JuliaText / CorpusLoaders.jl

A variety of loaders for various NLP corpora.
Other
32 stars 13 forks source link

SenseEval support #9

Closed oxinabox closed 5 years ago

oxinabox commented 6 years ago

Rada Mihalcea provides then SenseEval corpora 2 and 3, in SemCor format http://web.eecs.umich.edu/~mihalcea/downloads.html#sensevalsemcor

Thus because we have a SemCor parser already we basically already support them. It is more a matter of writing the data deps registration, than any real parsing.

This would be a good and easy PR to make

ksteimel commented 6 years ago

I can help out with this after next week. However, should I wait until your 'fresh' branch is merged?

oxinabox commented 6 years ago

Yes, I'll try and merge it before next week then. It's vaguely waiting for me to port more stuff from the old version, though I can look up the old version from it's tag.

oxinabox commented 6 years ago

@ksteimel that took longer than expected but the fresh branch is now merged

Ayushk4 commented 5 years ago

I would like to work on this issue.

oxinabox commented 5 years ago

Feel free. I will review any PRs.

Ayushk4 commented 5 years ago

I am receiving the following error while parsing one of the file in senseval2 corpus. Error parsing "<wf cmd=done id=d00.s09.t01 pos=NNS lemma=other wnsn=0 lexsn=U>others</wf>". ErrorException("type Void has no field captures")

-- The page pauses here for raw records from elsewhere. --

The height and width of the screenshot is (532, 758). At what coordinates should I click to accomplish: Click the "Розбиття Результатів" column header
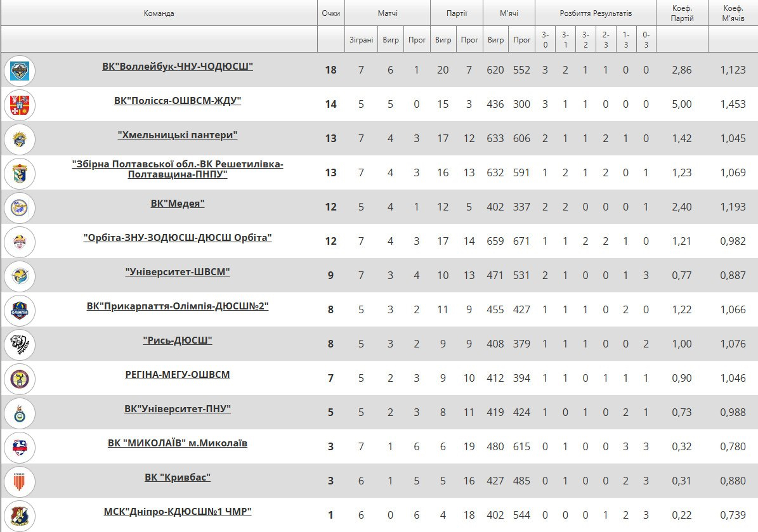point(595,13)
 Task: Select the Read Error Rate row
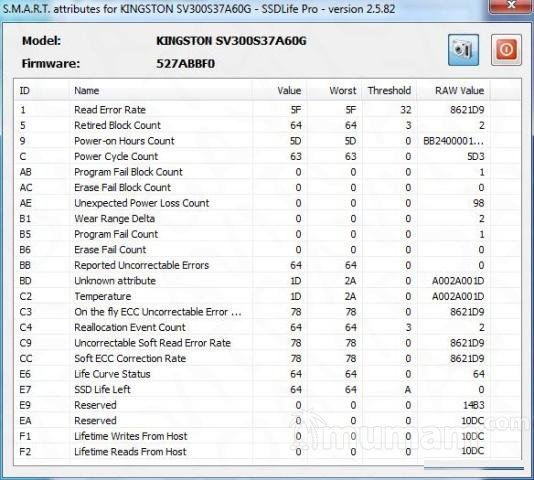pyautogui.click(x=252, y=110)
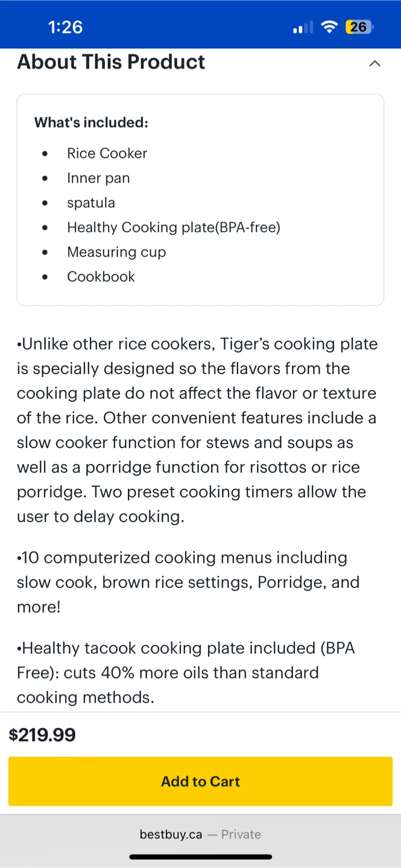Image resolution: width=401 pixels, height=868 pixels.
Task: Tap the Wi-Fi status icon
Action: 329,27
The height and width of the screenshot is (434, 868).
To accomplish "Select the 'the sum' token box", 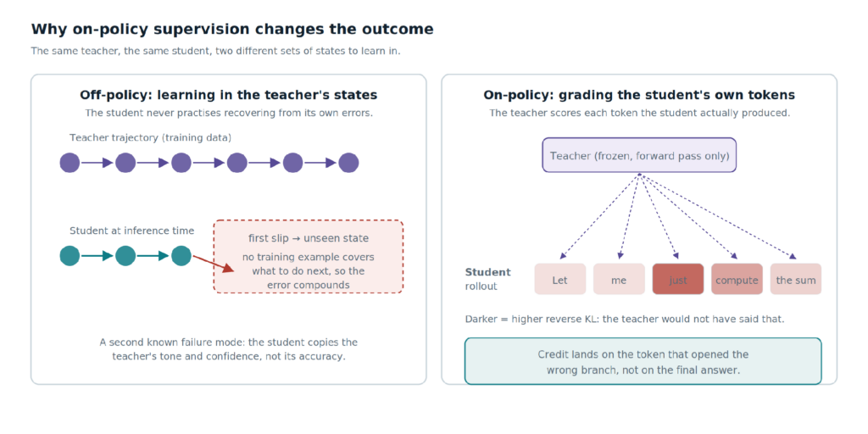I will pos(796,279).
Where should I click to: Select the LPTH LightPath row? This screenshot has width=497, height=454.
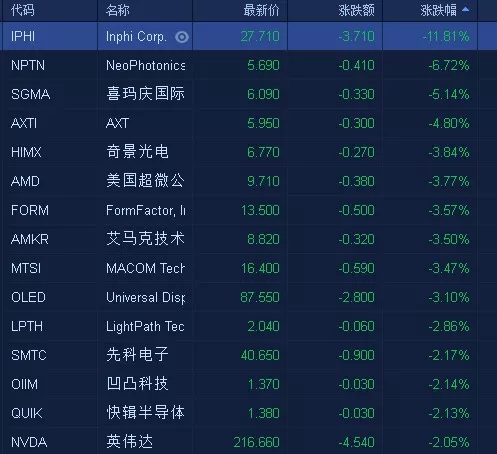[248, 326]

This error has been traced back to a function similar to the one here -https://github.com/JuliaText/CorpusLoaders.jl/blob/58c824dbff95cbb3c3107377750a54d909944932/src/SemCor.jl#L33

The error is caused by lexsn being matched as empty.

What might be the best way around this? One way could be by adding exception handling and change the match expression for it. Is there any better way to do this?

oxinabox commented 5 years ago

I would not add exception handling. Julia code prefers to be written to avoid exceptions rather than handle them,. (Unlike python julia exception handling is pretty slow).

I think the regex can probably be relaxed some this bit: lexsn=(\d.*:\d*)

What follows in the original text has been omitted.